Grow Wild’s Youth Takeover features art that highlights the plight of wild flowers and the insect that rely on them.

Ihad an interest in the great outdoors from a very young age. I can remember as a child watching mesmerised as hundreds of baby spiders emerged and spread themselves bravely across a web. I wanted to grow veg but my parents didn’t know how, so I threw carrot seeds in the ground recklessly, hoping for the best. While I tried to fit in as best I could at school, my apparently not-very-cool interest withered – until my late twenties, when I began dabbling with growing veg in my back garden.

Even now, nudging into my forties, I still regularly hear people say “you’re a gardener? Aren’t you too young to be doing that?” While I increasingly enjoy hearing the words; “aren’t you too young?”, the idea that “this” should only be enjoyed by an older generation both amuses and grates.

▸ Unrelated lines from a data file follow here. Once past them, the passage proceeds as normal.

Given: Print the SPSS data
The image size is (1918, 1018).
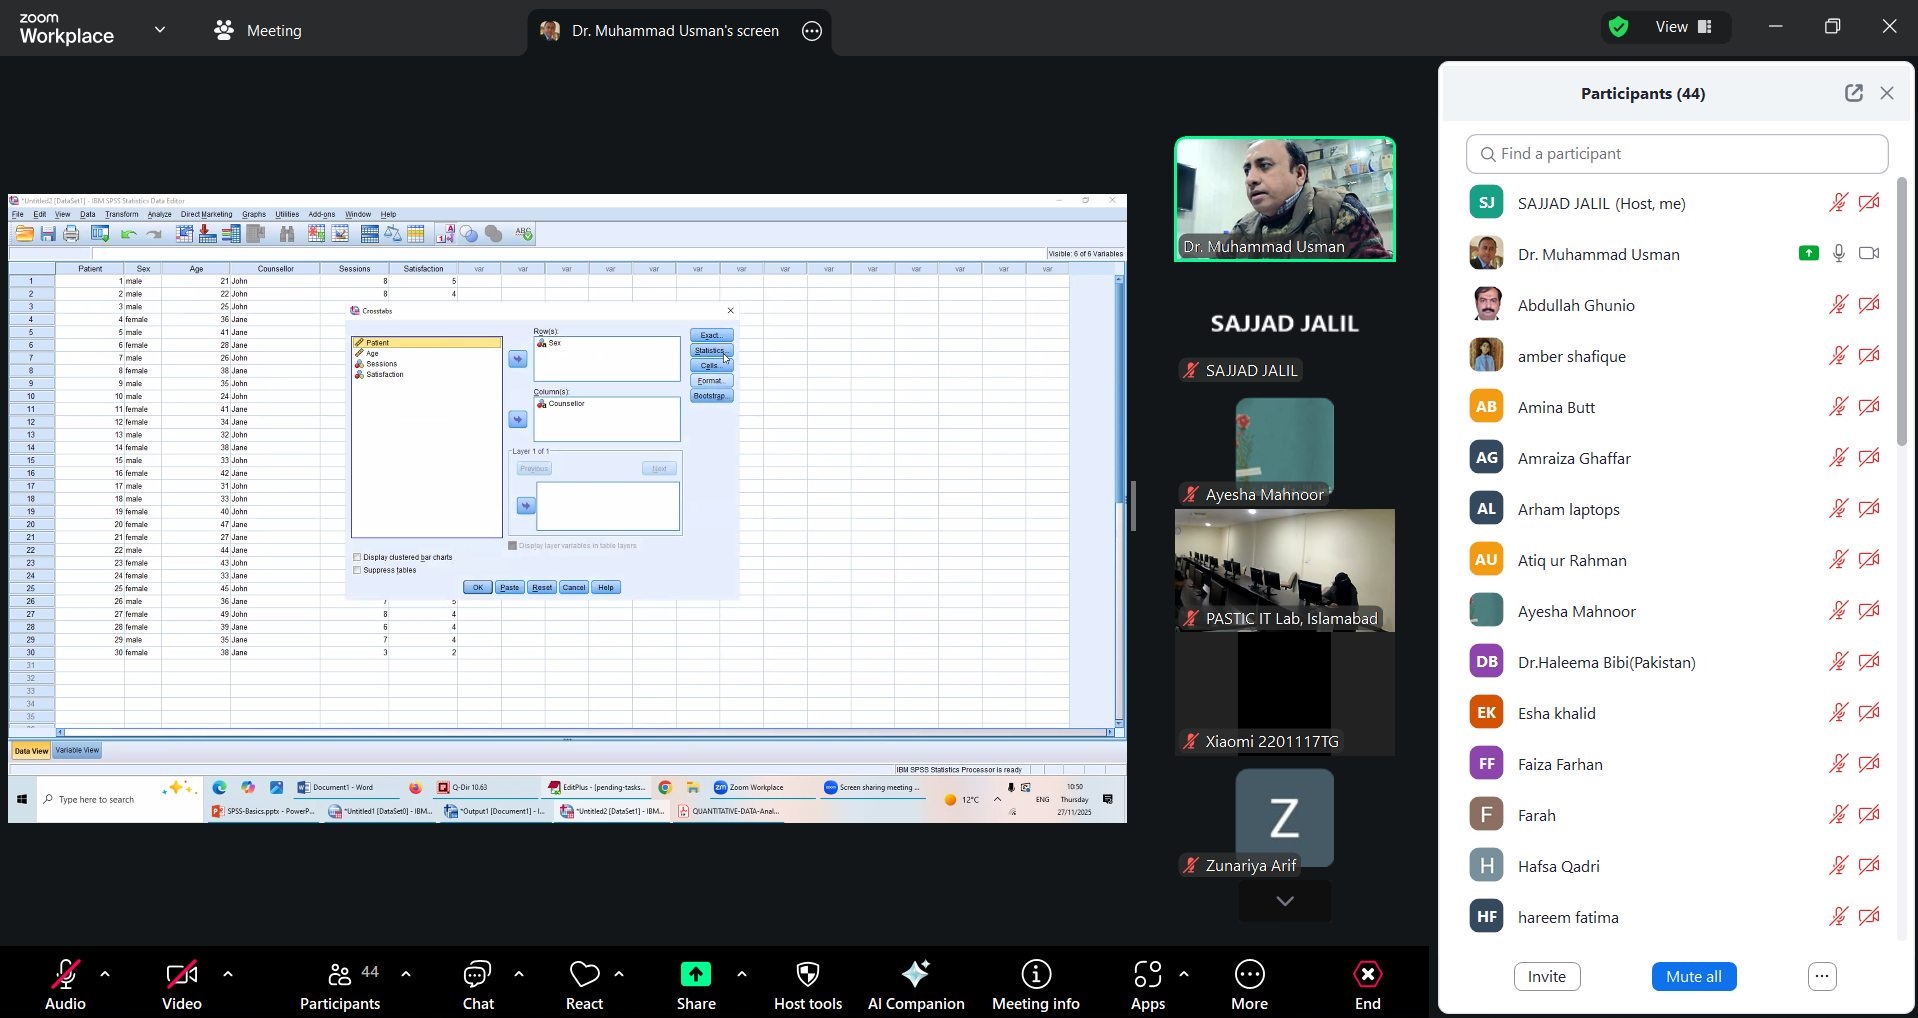Looking at the screenshot, I should coord(70,233).
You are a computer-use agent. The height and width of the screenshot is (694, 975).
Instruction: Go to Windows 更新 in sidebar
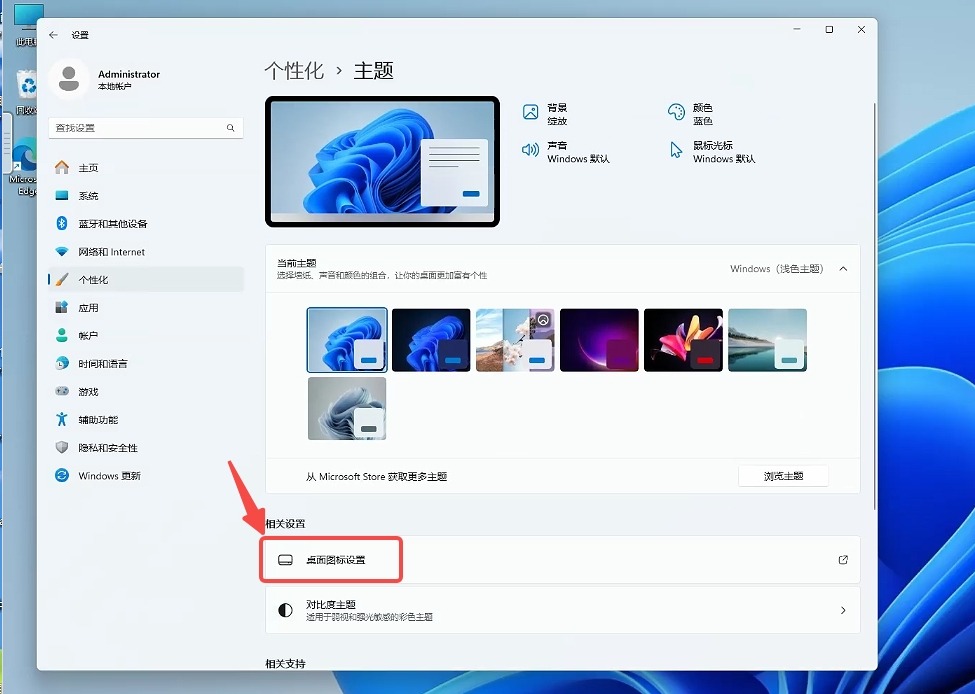click(109, 476)
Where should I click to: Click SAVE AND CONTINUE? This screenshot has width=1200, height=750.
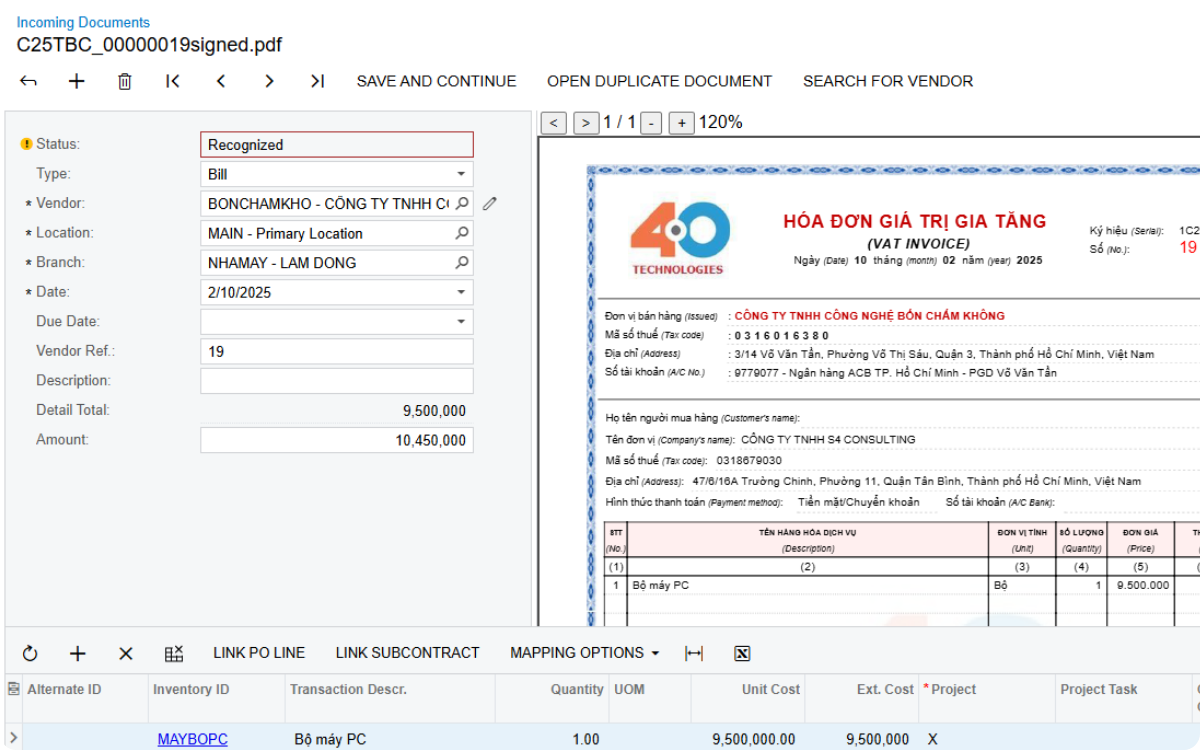[x=435, y=81]
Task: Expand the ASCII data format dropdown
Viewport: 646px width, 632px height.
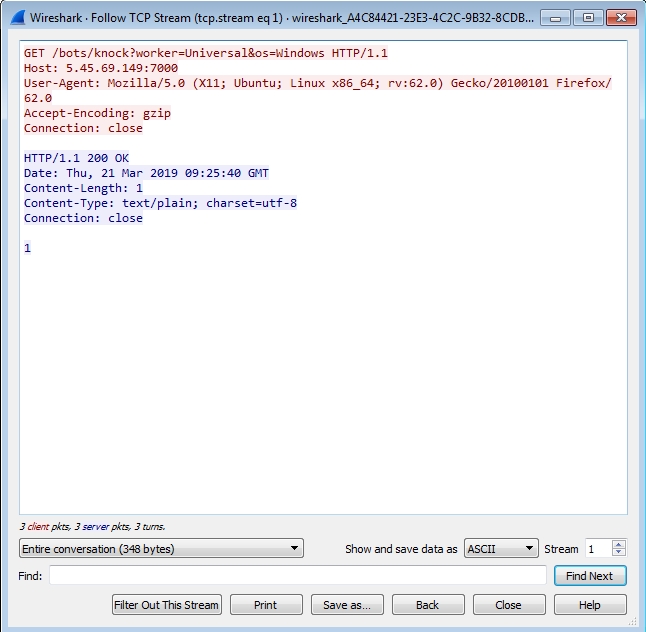Action: pos(501,548)
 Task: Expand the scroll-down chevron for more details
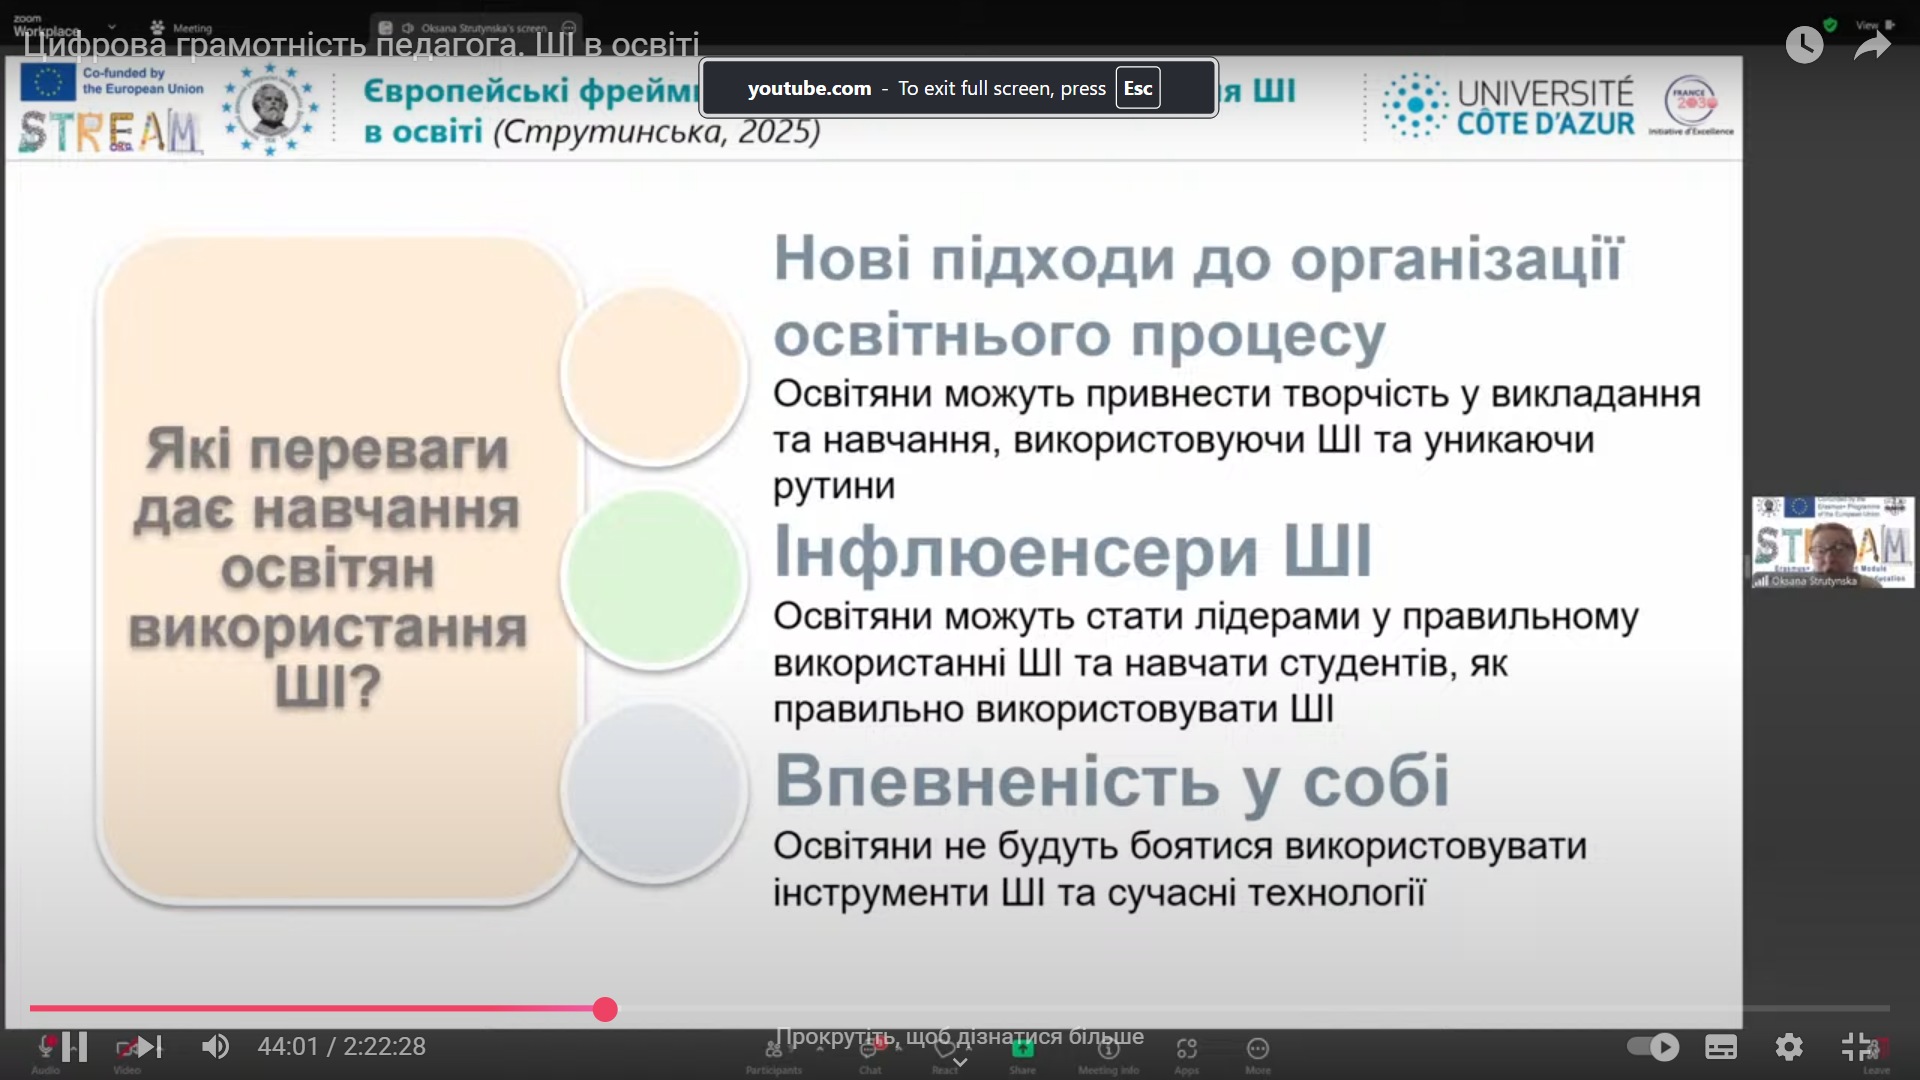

Thankfully things are starting to change, with a growing number of initiatives designed to create a greater awareness and fostering a fun connection with the natural world. Grow Wild’s Youth Takeover exhibition launching this Saturday (June 24) and running until July 9 at Summerhall in Edinburgh is a great example. It’s part of Grow Wild, the national outreach initiative of Kew Gardens that is the UK’s biggest-ever wildflower campaign. Young artists between the ages of 12 and 25 were asked to outline how they would highlight through art the plight of wild flowers and their native meadow habitats (97% of which have been lost since the 1930s), and the bees, butterflies, and other insects which rely on them for food. The resulting artwork, which covers everything from poetry and embroidery through to sculpture and steel band music makes for a vibrant wildflower homage.